◆ **Extrait de page**:
═══

Payne a consacré ses premiers travaux universitaires au mouvement phalangiste [31]. Comme l’a
magistralement démontré Arnaud Imatz, faire du national-syndicalisme
josé-antonien un mouvement fasciste est très contestable [32]. Il semble
plutôt que José Antonio Primo de Rivera, fortement influencé par la pensée
d’Ortega y Gasset, ait prôné des thèses assez proches de celles soutenues en
France, dans les années 30, par le mouvement « Ordre nouveau »
d’Alexandre Marc et Robert Aron, auquel participèrent, entre autres, Denis de
Rougemont et Jacques Ellul.
L’essentiel de la pensée josé-antonienne réside dans l’idée de patrie. La
patrie est la synthèse transcendante, la suprême réalité de l’unité de destin
d’un peuple : elle prime sur toutes les structures et organisations et sur
l’État lui-même. Le national-syndicalisme se présente ainsi comme la
rectification, profondément « chrétienne », de la dégénérescence de
l’idée socialiste dans le marxisme internationaliste. Les syndicats, bien qu’intégrés
à l’État, ne sont pas des organes étatiques comme dans le corporatisme
fasciste. En cela, la conception de la Phalange se démarque de la doctrine
sociale de l’Église, telle que celle-ci est apparue, en 1931, dans Quadragesimo Anno de Pie
XI. En effet, c’est bel et bien un corporatisme de type fasciste qui se dévoile
dans cet encyclique. Ainsi, l’article 93 précise que les représentants des
syndicats ouvriers et patronaux d’un même secteur d’activités professionnelles
sont regroupés au sein de corporations qui sont « de vrais et propres
organes ou institutions d’État ». De nombreuses prérogatives, confiées à
l’État, seront transférées aux corporations, selon un principe de subsidiarité,
explicité aux articles 79 et 80. On confèrera à ces institutions étatisées le
soin de s’occuper des « affaires de moindre importance », afin que
l’État lui-même puisse « plus librement et plus puissamment [..] diriger,
surveiller, stimuler, contenir ». Il est donc foncièrement malhonnête,
comme certains catholiques s’y emploient, de faire passer ce « principe
d’association », qui se réduit à délégation de responsabilités ente deux
instances de l’État, pour une promotion de l’initiative individuelle et
citoyenne.

═══

◆ **Liste de travail**:
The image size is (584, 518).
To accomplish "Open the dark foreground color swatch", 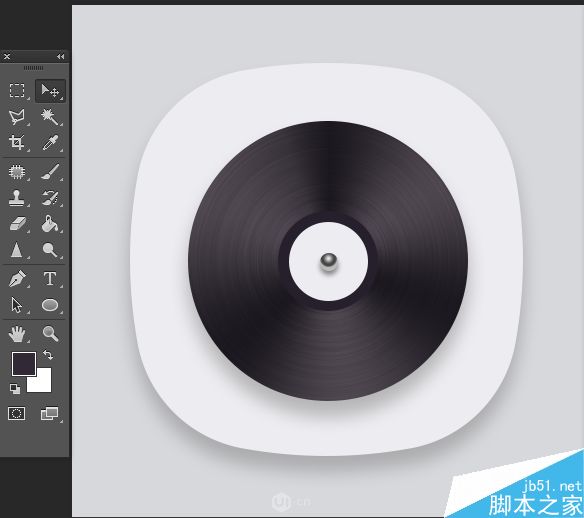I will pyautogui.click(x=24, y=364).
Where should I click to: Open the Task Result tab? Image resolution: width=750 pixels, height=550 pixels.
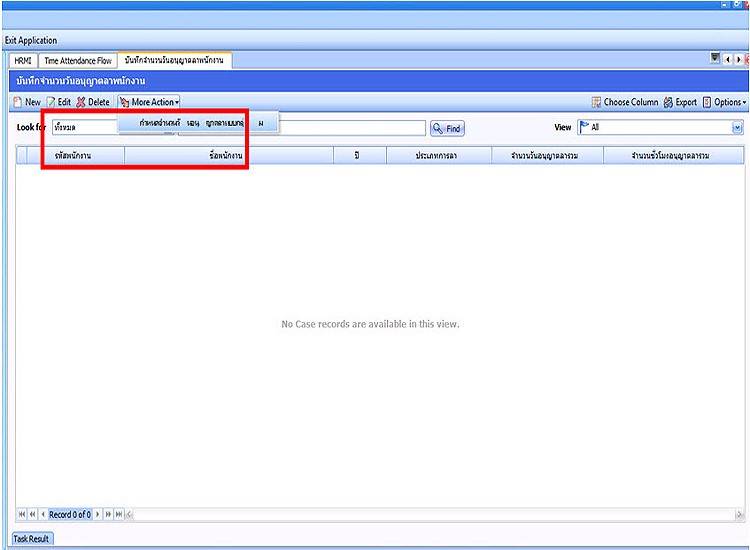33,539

═══

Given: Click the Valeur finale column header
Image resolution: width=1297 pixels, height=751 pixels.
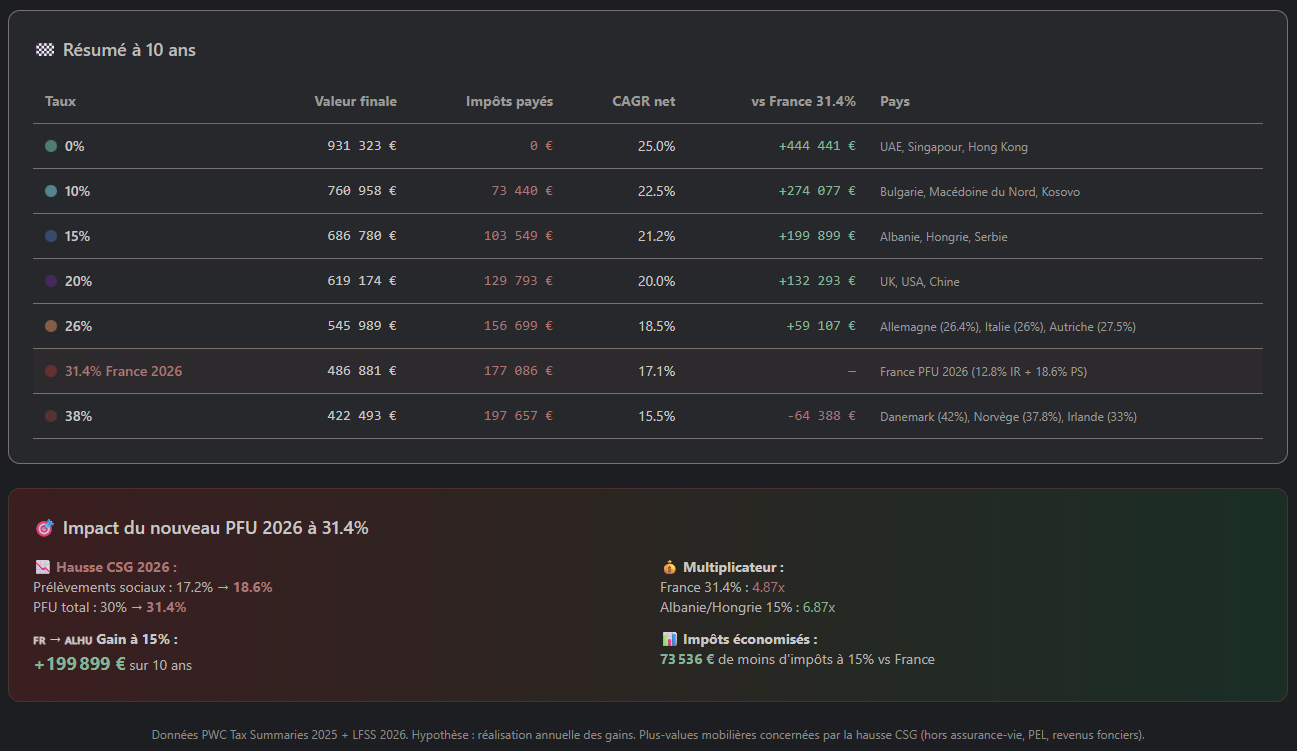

═══

◆ **Consignes**:
a. D'après l'extrait sur la pensée josé-antonienne, dans quel document la doctrine sociale de l'Église est-elle apparue en 1931 ?
b. Mettez sous forme de tableau Markdown à deux colonnes, Num et Ligne, tout ce qui va dans la liste de la ligne contenant « Given: Click the Valeur finale column header » jusqu'à celle contenant « Image resolution: width=1297 », ces deux lignes comprises. Omettez les lignes vides.
Le texte et la liste sont deux documents indépendants l'un de l'autre.

◆ **Résultats par consigne**:
a. Dans Quadragesimo Anno de Pie XI.

b.
| Num | Ligne |
|---|---|
| 1 | Given: Click the Valeur finale column header |
| 2 | Image resolution: width=1297 pixels, height=751 pixels. |